SUPPLIED PASSAGE:
>>>>
It’s night before O’s third birthday and I have spent the day baking a cake and wrapping presents. I’m not cooking, I declare. We head out to the italian restaurant at the corner. The guy in the obligatory big square glasses at the table next to us is holding a wineglass full of the orangey-champagne drink that’s like an adult lollypop. I want one of those, says M. Moments later it arrives on a tray along with a platter of antipasti and spaghetti for the children. The sun is setting, we watch people walking by on the sidewalk. This is great, M says, why don’t we do this more often? Then the guy with the greasy hair and the suspenders comes around the corner. He’s a face we know from the neighborhood; we’ve lived here 19 years, he’s probably lived here all his life, but we’ve all been here longer than the guy in the big square glasses. Spare some change, he asks with his dirty hand out. M gives him a two-euro coin. And that piece of salami, he says, his long yellow fingernail nearly touching the hunk of meat. We all look at each other, not quite knowing what to say or do. No, M says, this is my dinner, you can buy something with the money I gave you. He shuffles off and R bursts into tears, angry with her callous father. I feel guilty that we have so much and others so little, she cries. We spend the rest of the evening talking about the line between a cold heart and a bleeding heart. The next day at the street festival R is planning to sell old toys and junk from our basement and donate the proceeds to charity. After she’s in bed, I go through the boxes of stuff she’s weeded out for the sale and pick out the rings: just because I really want them.
<<<<
YOUR TASK: In the account of the dinner at the Italian restaurant, what does M give the man who asks for spare change? You won't need the material that follows to complete the task.

Screenshot grounding data:
>>>>
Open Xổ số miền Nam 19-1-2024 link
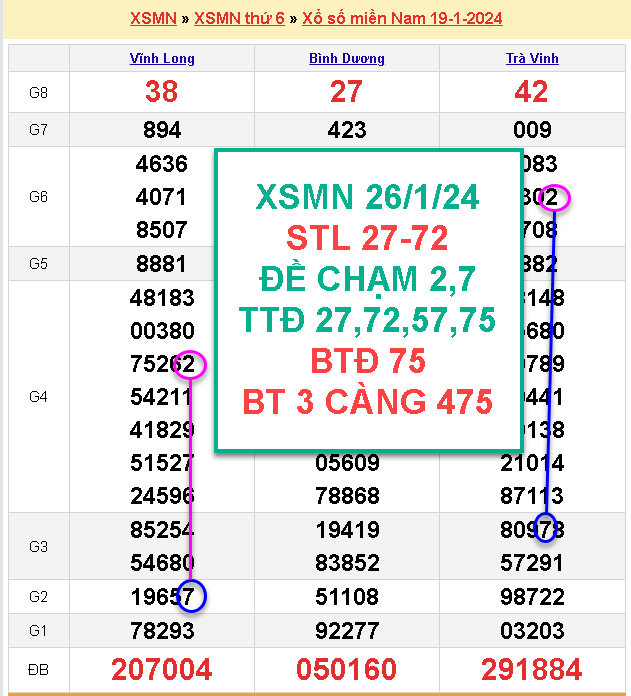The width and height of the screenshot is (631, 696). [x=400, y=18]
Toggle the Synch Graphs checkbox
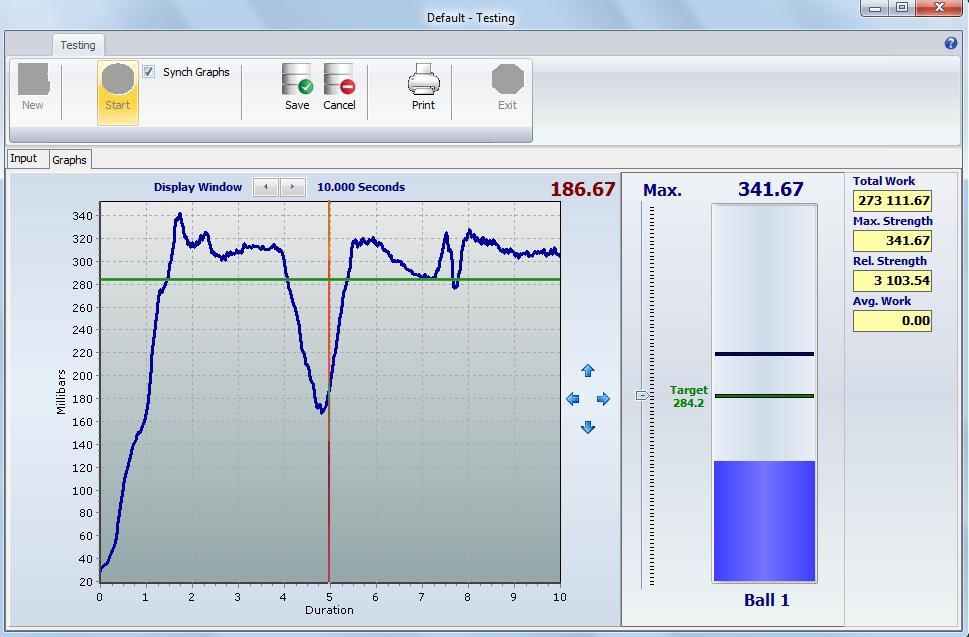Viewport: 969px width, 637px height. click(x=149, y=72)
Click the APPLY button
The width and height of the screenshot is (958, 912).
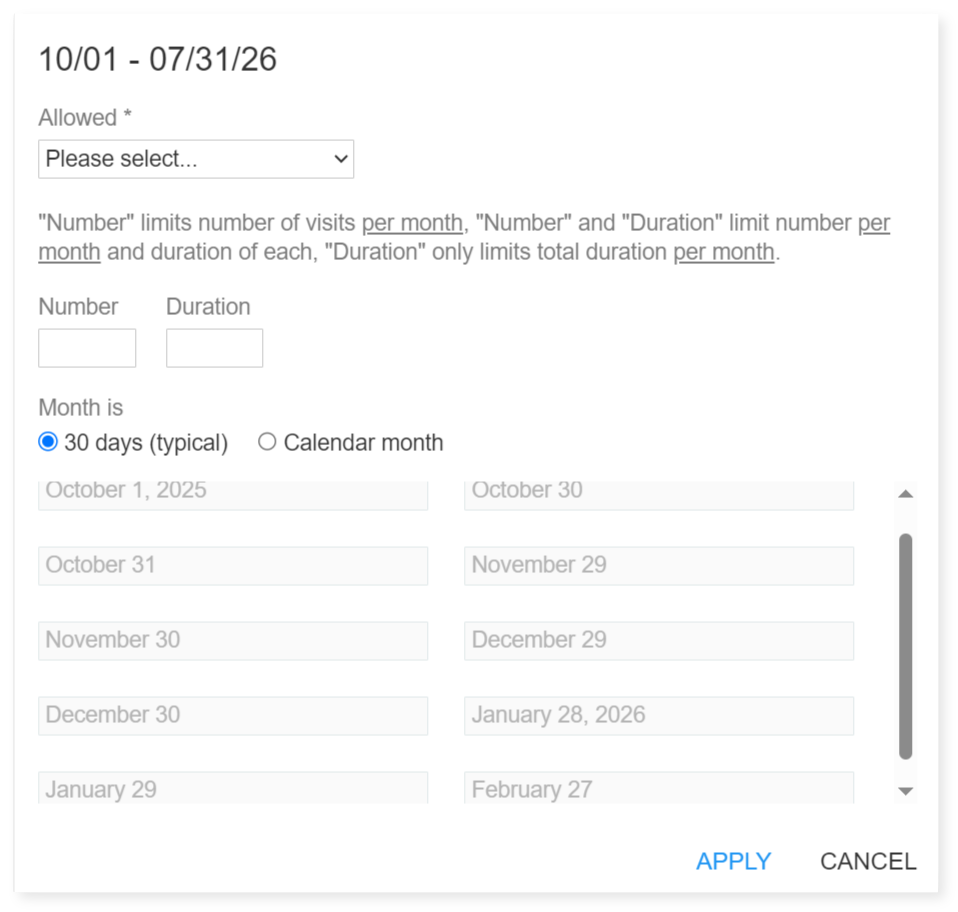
<<<<
TASK SOLUTION: A two-euro coin.